Debug pointer corruption in custom blocks

I’m trying to debug third party C bindings, which fail with an attempt at freeing an invalid pointer. This pointer is initialized using caml_stat_alloc and freed by caml_stat_free. I print this pointer just at allocation and at finalization time, and I obtain the same value. The finalization function is never called in between. The pointer itself is inside a custom block allocated by caml_alloc_final.

Using valgrind/gdb I could confirm the bug was triggered during garbage collection (see stack trace below). I see no reason why the pointer would become invalid since this memory is outside ocaml heap. Also replacing caml_stat_* by malloc and free has exactly no effect.

Despite this very vague description, I was hoping to get some general tips to investigate what’s happening. If I can’t find anything I’ll have a try at ctype but I’d rather not rewrite the bindings myself…

Cheers!

#2  0x00007ffff4aef508 in __libc_message (action=action@entry=do_abort, fmt=fmt@entry=0x7ffff4bfa28d "%s\n") at ../sysdeps/posix/libc_fatal.c:181
#3  0x00007ffff4af5c1a in malloc_printerr (str=str@entry=0x7ffff4bf843b "free(): invalid pointer") at malloc.c:5341
#4  0x00007ffff4af9b3e in free_check (mem=<optimized out>, caller=<optimized out>) at hooks.c:254
#5  0x0000555555bab776 in caml_empty_minor_heap () at minor_gc.c:388
#6  0x0000555555babbdb in caml_gc_dispatch () at minor_gc.c:446
#7  0x0000555555ba86db in caml_garbage_collection () at signals_asm.c:78
#8  0x0000555555bc243c in caml_call_gc ()

If a pointer is allocated by malloc and the freed once, but it still raises an “invalid pointer”, then it means that you have memory corruption, i.e., the metadata near the pointer by the malloc memory manager was corrupted.
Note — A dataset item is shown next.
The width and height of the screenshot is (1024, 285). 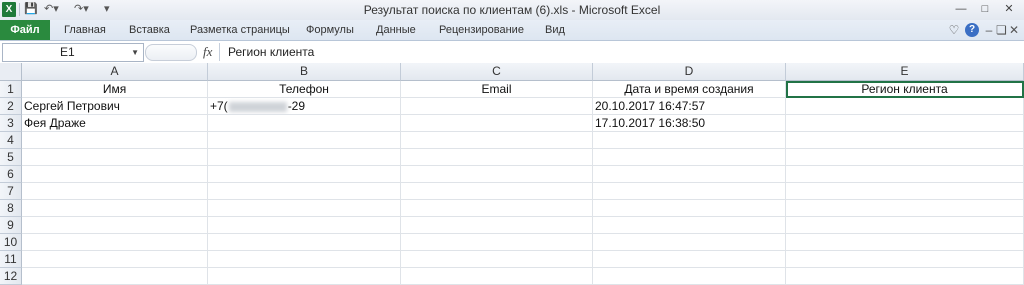 I want to click on window-minimize-icon: –, so click(x=989, y=30).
This usually happens after a buffer overrun (i.e., indexing error). In other words, the problem lies somewhere far away from OCaml.

Ideally, you should try to reproduce this bug without OCaml involved, then you can easily employ Valgrind. You may also find the mcheck function useful to debug these sorts of bugs.

Thanks @ivg, that makes a lot of sense. I’m going to extract the C part and investigate further.

One question though: in case of buffer overrun, shouldn’t I see Invalid write errors when running with valgrind (even with ocaml involved)?

Yes, you should, however it is not 100% guaranteed, false negatives are possible1. Of course, OCaml with its GC can complicate things for Valgrind, that’s why I’m suggesting to try to reproduce it without OCaml.


1) Also make sure that you’re invoking valgrind correctly and reading throughout the whole log, there should be tons of false positives induced by GC, the fact that you’re not seeing any is a little bit suspicious.

I think I found the issue, thanks a lot for the precious explanations!

1 Like